:: Problems to work on ::
a: Write out the part of the NFT sales notebook code below that opens with the words containing "import statistics" and closes with "pd.read_csv('./nft_data.csv', low_memory=False, dtype='unicode')", copying it character for character.
b: Extend the NFT sales notebook code below, picking up right after its last line.

### load required packages 

In [None]:
import pandas as pd
import numpy as np

import os
import glob
from functools import reduce

import statistics 
import matplotlib.pyplot as plt

import plotly.express as px
import plotly.graph_objects as go
from plotly.subplots import make_subplots

### load and clean data

In [None]:
df = pd.read_csv('./nft_data.csv', low_memory=False, dtype='unicode')
df['transaction_time'] = pd.to_datetime(df['transaction_time'],errors='coerce').dt.strftime('%Y-%m-%d %H:%M:%S')
df = df.drop(columns=['Unnamed: 0', 'Unnamed: 0.1', 'Unnamed: 0.1.1', 'Unnamed: 0.1.1.1'])

# data cleaning
df = df.rename(columns = {'payment_tocken':'payment_token'})

:: Available data ::
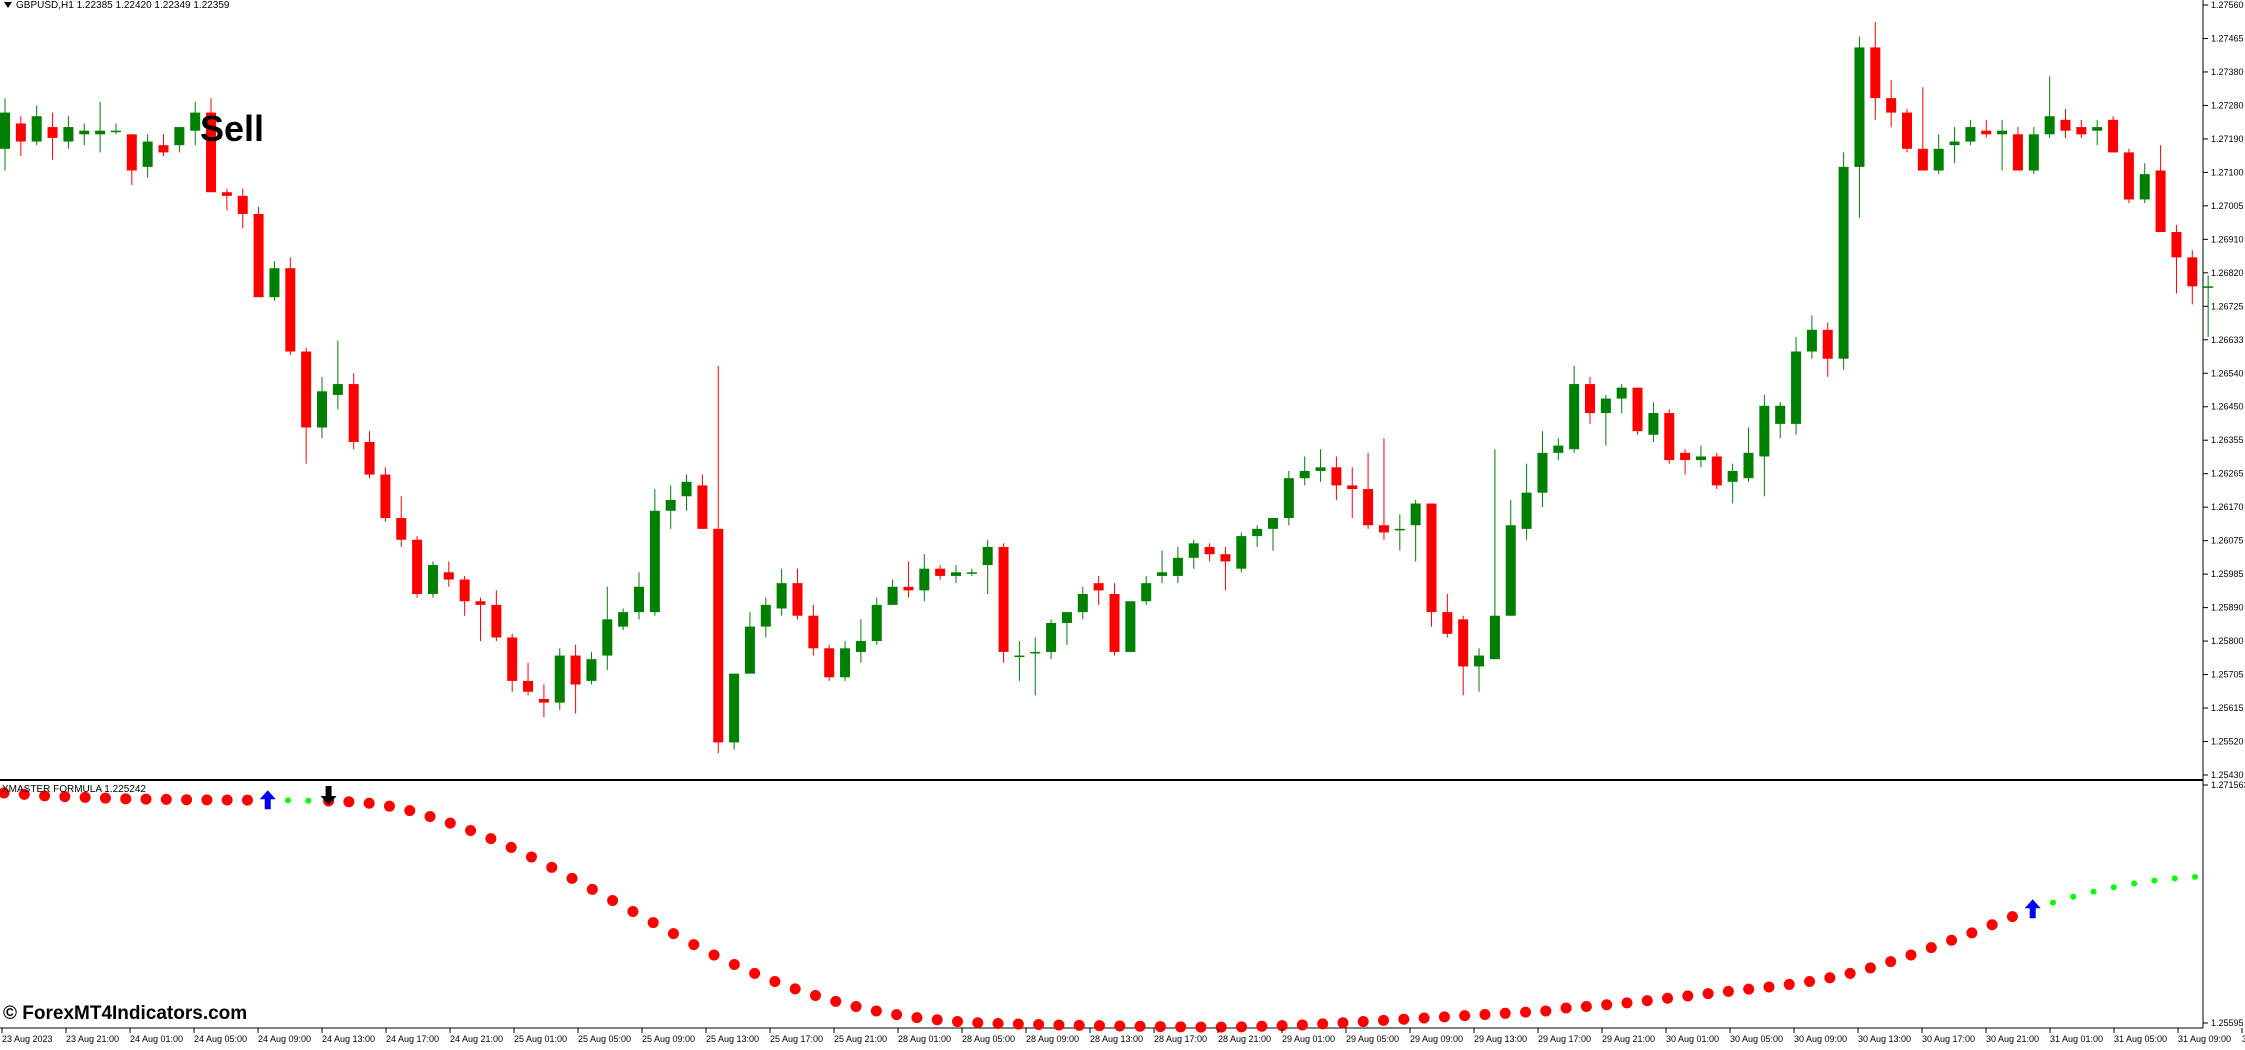  Describe the element at coordinates (668, 1039) in the screenshot. I see `time-label: 25 Aug 09:00` at that location.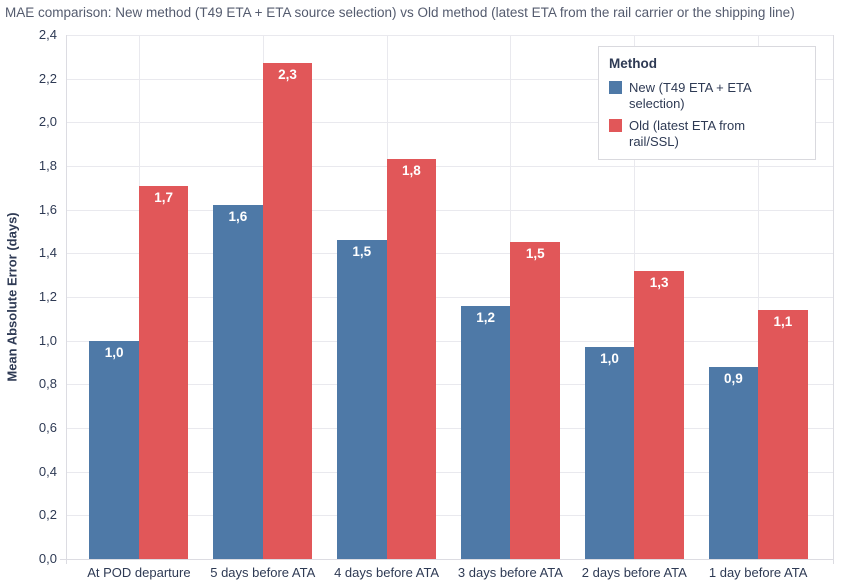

:: Results ::
a:
import statistics 
import matplotlib.pyplot as plt

import plotly.express as px
import plotly.graph_objects as go
from plotly.subplots import make_subplots

### load and clean data

In [None]:
df = pd.read_csv('./nft_data.csv', low_memory=False, dtype='unicode')

b:
# reorganize dataframe 
df = df[['id', 'name', 'asset_name', 'collection_slug_x', 'asset_contract_type', 
         'schema_name', 'event_type', 'description', 'traits', 'trait_type',
         'trait_value', 'num_sales', 'creator_adress', 'created_date_x',
         'transaction_time', 'total_price', 'payment_token', 'token_usd_price',
         'total_usd_price', 'to_account', 'seller_account', 'seller_address',
         'winner_account', 'winner_address', 'owner_address',
         'image_url', 'image_original_url']]

df = df.rename(columns = {'collection_slug_x':'collection_slug',
                          'created_date_x':'created_date'})

df['id'] = df['id'].astype(float).astype(int)
df['total_usd_price'] = df['total_usd_price'].astype(float)
df['num_sales'] = df['num_sales'].astype(int)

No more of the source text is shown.